:: Task to complete ::
Give the data again, word for word.

───── Information supplied ─────

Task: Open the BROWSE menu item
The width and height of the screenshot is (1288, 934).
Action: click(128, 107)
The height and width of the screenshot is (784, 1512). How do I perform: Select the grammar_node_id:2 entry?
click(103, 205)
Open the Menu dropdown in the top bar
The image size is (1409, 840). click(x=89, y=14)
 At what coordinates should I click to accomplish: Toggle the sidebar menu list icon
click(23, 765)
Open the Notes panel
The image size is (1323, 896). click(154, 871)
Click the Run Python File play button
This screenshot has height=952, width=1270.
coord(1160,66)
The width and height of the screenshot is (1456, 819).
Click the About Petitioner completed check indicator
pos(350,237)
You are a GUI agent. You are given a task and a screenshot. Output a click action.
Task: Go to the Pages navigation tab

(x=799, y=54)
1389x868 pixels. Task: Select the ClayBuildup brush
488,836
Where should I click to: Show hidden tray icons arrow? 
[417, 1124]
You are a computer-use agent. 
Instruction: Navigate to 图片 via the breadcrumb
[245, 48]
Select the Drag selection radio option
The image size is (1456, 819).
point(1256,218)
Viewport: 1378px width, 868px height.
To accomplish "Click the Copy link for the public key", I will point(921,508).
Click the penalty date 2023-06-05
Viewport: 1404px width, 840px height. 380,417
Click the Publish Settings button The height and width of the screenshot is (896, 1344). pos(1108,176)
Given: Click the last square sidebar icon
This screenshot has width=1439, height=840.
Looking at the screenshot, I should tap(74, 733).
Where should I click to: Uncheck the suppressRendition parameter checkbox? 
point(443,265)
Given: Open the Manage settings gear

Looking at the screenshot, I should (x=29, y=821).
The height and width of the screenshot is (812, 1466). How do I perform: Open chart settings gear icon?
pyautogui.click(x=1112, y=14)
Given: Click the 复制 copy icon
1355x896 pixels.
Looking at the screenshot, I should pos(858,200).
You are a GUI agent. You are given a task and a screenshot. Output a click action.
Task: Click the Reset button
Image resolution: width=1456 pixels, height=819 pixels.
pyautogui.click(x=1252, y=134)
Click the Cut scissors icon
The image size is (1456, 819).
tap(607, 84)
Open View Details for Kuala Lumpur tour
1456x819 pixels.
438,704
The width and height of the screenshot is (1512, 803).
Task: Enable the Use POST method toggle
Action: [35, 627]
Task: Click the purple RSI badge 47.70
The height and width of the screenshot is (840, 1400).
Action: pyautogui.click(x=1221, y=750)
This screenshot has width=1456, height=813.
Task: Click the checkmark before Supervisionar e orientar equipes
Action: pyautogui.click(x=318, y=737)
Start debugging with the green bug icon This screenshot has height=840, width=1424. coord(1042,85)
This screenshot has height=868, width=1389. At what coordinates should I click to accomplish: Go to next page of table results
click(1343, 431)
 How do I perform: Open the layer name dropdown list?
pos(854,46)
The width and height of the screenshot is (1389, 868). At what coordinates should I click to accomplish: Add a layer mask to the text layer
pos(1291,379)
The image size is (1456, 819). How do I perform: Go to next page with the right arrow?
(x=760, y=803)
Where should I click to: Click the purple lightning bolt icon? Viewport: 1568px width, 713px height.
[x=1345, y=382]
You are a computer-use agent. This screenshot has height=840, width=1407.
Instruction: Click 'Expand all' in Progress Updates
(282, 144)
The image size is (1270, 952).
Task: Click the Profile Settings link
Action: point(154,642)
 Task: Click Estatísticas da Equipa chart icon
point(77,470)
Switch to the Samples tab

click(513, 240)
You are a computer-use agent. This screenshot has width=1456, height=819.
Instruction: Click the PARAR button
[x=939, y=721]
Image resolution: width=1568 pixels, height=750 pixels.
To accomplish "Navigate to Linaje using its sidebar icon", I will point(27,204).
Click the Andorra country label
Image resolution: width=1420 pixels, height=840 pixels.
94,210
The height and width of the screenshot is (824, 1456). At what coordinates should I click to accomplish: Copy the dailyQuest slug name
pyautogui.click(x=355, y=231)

─────

:: Result below ::
Task: Open the BROWSE menu item
The width and height of the screenshot is (1288, 934).
Action: click(128, 107)
The height and width of the screenshot is (784, 1512). How do I perform: Select the grammar_node_id:2 entry?
click(103, 205)
Open the Menu dropdown in the top bar
The image size is (1409, 840). click(x=89, y=14)
 At what coordinates should I click to accomplish: Toggle the sidebar menu list icon
click(23, 765)
Open the Notes panel
The image size is (1323, 896). click(154, 871)
Click the Run Python File play button
This screenshot has height=952, width=1270.
coord(1160,66)
The width and height of the screenshot is (1456, 819).
Click the About Petitioner completed check indicator
pos(350,237)
You are a GUI agent. You are given a task and a screenshot. Output a click action.
Task: Go to the Pages navigation tab

(x=799, y=54)
1389x868 pixels. Task: Select the ClayBuildup brush
488,836
Where should I click to: Show hidden tray icons arrow? 
[417, 1124]
You are a computer-use agent. 
Instruction: Navigate to 图片 via the breadcrumb
[245, 48]
Select the Drag selection radio option
The image size is (1456, 819).
point(1256,218)
Viewport: 1378px width, 868px height.
To accomplish "Click the Copy link for the public key", I will point(921,508).
Click the penalty date 2023-06-05
Viewport: 1404px width, 840px height. 380,417
Click the Publish Settings button The height and width of the screenshot is (896, 1344). pos(1108,176)
Given: Click the last square sidebar icon
This screenshot has width=1439, height=840.
Looking at the screenshot, I should tap(74, 733).
Where should I click to: Uncheck the suppressRendition parameter checkbox? 
point(443,265)
Given: Open the Manage settings gear

Looking at the screenshot, I should (x=29, y=821).
The height and width of the screenshot is (812, 1466). How do I perform: Open chart settings gear icon?
pyautogui.click(x=1112, y=14)
Given: Click the 复制 copy icon
1355x896 pixels.
Looking at the screenshot, I should pos(858,200).
You are a GUI agent. You are given a task and a screenshot. Output a click action.
Task: Click the Reset button
Image resolution: width=1456 pixels, height=819 pixels.
pyautogui.click(x=1252, y=134)
Click the Cut scissors icon
The image size is (1456, 819).
tap(607, 84)
Open View Details for Kuala Lumpur tour
1456x819 pixels.
438,704
The width and height of the screenshot is (1512, 803).
Task: Enable the Use POST method toggle
Action: [35, 627]
Task: Click the purple RSI badge 47.70
The height and width of the screenshot is (840, 1400).
Action: pyautogui.click(x=1221, y=750)
This screenshot has width=1456, height=813.
Task: Click the checkmark before Supervisionar e orientar equipes
Action: pyautogui.click(x=318, y=737)
Start debugging with the green bug icon This screenshot has height=840, width=1424. coord(1042,85)
This screenshot has height=868, width=1389. At what coordinates should I click to accomplish: Go to next page of table results
click(1343, 431)
 How do I perform: Open the layer name dropdown list?
pos(854,46)
The width and height of the screenshot is (1389, 868). At what coordinates should I click to accomplish: Add a layer mask to the text layer
pos(1291,379)
The image size is (1456, 819). How do I perform: Go to next page with the right arrow?
(x=760, y=803)
Where should I click to: Click the purple lightning bolt icon? Viewport: 1568px width, 713px height.
[x=1345, y=382]
You are a computer-use agent. This screenshot has height=840, width=1407.
Instruction: Click 'Expand all' in Progress Updates
(282, 144)
The image size is (1270, 952).
Task: Click the Profile Settings link
Action: point(154,642)
 Task: Click Estatísticas da Equipa chart icon
point(77,470)
Switch to the Samples tab

click(513, 240)
You are a computer-use agent. This screenshot has width=1456, height=819.
Instruction: Click the PARAR button
[x=939, y=721]
Image resolution: width=1568 pixels, height=750 pixels.
To accomplish "Navigate to Linaje using its sidebar icon", I will point(27,204).
Click the Andorra country label
Image resolution: width=1420 pixels, height=840 pixels.
94,210
The height and width of the screenshot is (824, 1456). At what coordinates should I click to accomplish: Copy the dailyQuest slug name
pyautogui.click(x=355, y=231)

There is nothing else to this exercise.